What characters are allowed in common lisp symbols? - common-lisp

What characters are allowed in common lisp symbols? Can you give a regular expression to match them (or are they beyond the capable of regular grammars to describe)?
I have tried looking for information on this, but all I can find are some examples in CLHS, but no concrete definition of what exactly a legal symbol is.
Edit:
So, common lisp symbols can legally contain any character.
However, the parser doesn't just accept any character as it reads lisp code. What are the rules for parsable symbols? E.g. symbols that can be supplied as 'quoted symbols or inside of '(quoted lists).
I am interested in generating and reading non-bar-delimited symbols, from a non-lisp language. It should suffice, for my application, to use [a-zA-Z0-9:&-]+, but I tend to prefer to be as accurate as possible, which is why I am trying to determine if there is a regex that can match symbols. Matching the |delimited syntax| would be a bonus, but non-delimited symbols would suffice.
This needs to be symbols that would be loaded legally when using (read). The answer is not that symbols can contain any character:
[1]> (read t)
#
*** - READ from #<IO TERMINAL-STREAM>: objects printed as # in view of *PRINT-LEVEL* cannot be read back in
I want to know the rules, or a regex, for what is a valid symbol here, without delimiting it with |.

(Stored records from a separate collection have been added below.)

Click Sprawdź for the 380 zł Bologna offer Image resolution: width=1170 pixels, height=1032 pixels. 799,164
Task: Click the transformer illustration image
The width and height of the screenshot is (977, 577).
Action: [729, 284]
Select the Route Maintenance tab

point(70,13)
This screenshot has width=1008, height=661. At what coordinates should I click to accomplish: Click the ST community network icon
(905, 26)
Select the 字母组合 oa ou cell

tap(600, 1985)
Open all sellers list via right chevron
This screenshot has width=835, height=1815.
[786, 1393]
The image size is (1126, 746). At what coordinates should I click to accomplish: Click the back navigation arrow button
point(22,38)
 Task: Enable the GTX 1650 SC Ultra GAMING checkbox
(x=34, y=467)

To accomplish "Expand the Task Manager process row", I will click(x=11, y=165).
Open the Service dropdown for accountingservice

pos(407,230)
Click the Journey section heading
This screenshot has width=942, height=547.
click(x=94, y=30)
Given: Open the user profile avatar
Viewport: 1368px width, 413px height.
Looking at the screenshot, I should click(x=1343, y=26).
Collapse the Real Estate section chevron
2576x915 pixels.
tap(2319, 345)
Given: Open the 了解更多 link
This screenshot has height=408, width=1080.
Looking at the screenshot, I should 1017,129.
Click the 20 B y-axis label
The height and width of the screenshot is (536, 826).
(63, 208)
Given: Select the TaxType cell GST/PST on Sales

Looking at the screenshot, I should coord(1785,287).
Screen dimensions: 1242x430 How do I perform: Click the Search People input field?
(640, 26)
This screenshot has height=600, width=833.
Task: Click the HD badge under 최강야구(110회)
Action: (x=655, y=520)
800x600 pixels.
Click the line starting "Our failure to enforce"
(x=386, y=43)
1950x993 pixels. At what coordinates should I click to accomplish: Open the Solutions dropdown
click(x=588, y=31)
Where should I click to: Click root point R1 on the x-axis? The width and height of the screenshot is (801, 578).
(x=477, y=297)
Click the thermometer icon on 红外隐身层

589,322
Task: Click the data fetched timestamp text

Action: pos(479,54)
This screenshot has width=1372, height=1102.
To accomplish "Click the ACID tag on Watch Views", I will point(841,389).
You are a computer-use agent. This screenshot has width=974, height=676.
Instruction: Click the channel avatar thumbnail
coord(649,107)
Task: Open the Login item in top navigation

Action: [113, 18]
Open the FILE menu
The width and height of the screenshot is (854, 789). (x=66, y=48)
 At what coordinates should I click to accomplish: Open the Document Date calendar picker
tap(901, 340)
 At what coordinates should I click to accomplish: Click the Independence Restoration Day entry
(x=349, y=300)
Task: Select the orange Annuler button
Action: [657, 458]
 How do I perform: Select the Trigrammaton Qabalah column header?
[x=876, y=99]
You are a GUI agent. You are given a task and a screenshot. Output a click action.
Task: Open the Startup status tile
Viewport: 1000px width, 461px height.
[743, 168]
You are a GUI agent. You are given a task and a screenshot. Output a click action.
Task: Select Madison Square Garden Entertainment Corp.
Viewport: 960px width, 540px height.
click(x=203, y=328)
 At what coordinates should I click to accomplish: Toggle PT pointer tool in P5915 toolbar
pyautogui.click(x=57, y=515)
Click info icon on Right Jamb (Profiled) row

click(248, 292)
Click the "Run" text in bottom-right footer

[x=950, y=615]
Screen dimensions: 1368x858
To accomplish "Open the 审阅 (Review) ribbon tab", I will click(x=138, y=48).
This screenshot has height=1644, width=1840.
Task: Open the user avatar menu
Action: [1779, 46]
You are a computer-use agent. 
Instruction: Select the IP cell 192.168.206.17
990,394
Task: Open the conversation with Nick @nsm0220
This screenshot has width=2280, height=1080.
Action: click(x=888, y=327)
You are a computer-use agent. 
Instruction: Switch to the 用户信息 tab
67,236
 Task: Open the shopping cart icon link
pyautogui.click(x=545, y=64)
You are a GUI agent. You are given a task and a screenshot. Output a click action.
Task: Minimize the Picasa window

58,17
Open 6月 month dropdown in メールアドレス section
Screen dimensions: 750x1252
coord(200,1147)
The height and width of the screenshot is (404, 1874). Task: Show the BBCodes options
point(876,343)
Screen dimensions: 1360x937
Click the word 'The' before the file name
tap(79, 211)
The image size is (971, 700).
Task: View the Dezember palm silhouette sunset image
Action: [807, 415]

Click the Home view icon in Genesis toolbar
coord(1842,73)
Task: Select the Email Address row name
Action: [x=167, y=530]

As sds mentioned, symbol names can contain any characters. Given any string, you can create a symbol with that name. However, based on your comments, it sounds like you're wonder what, under fairly default settings, will be read as a symbol. The answer is still "pretty much anything", with a few exceptions.
The relevant sections in the HyperSpec begin with 2.2 Reader Algorithm, which describes the tokenization process. It describes the process in detail, but perhaps the most important part is:
When dealing with tokens, the reader's basic function is to
distinguish representations of symbols from those of numbers. When a
token is accumulated, it is assumed to represent a number if it
satisfies the syntax for numbers listed in Figure 2-9. If it does not
represent a number, it is then assumed to be a potential number if it
satisfies the rules governing the syntax for a potential number. If a
valid token is neither a representation of a number nor a potential
number, it represents a symbol.
The Figure 2.9 mentioned in that except is in section 2.3.1 Numbers as Tokens, which says:
When a token is read, it is interpreted as a number or symbol. The token is interpreted as a number if it satisfies the syntax for numbers specified in the next figure.
So, the process is really "tokenize the stream, and for each token, check if it's a number, and if it's not a number, then it's a symbol." I realize this doesn't provide an a nice clean grammar for symbols, but that's just the way the language is defined. If you sit down to the task of writing a tokenizer and reader for a Lisp, you may find that this is a pretty convenient way of going about it. You pretty much just need to recognize which characters terminate a symbol, which characters start and end lists, what gets eliminated as whitespace, and what your escape characters are. Then you read nested lists of tokens, turning each token into a number or a symbol (or a string, etc.).
Perhaps one of the easiest ways to see why you have to do this in terms of tokenization and then checking for numbers is the fact that Common Lisp has a *read-base*variable that controls the base. Depending on the value of *read-base*, some things are numbers or symbols, and you can't know until you know what the complete token is, and what the current state of the runtime is.
CL-USER> 'beef
BEEF
CL-USER> (setf *read-base* 16)
16
CL-USER> 'beef
48879
CL-USER> (setf *read-base* a) ; set it back to 10, which is now a
10
CL-USER> (setf *read-base* 36)
36
CL-USER> 'hello ; a number
29234652
CL-USER> 'hello\ world ; a symbol
|HELLO WORLD|

Any character can be in a symbol. E.g.:
(length (loop for i to char-code-limit
collect (intern (string (code-char i)))))
==> 1114113

Related

Why is there no generic operators for Common Lisp?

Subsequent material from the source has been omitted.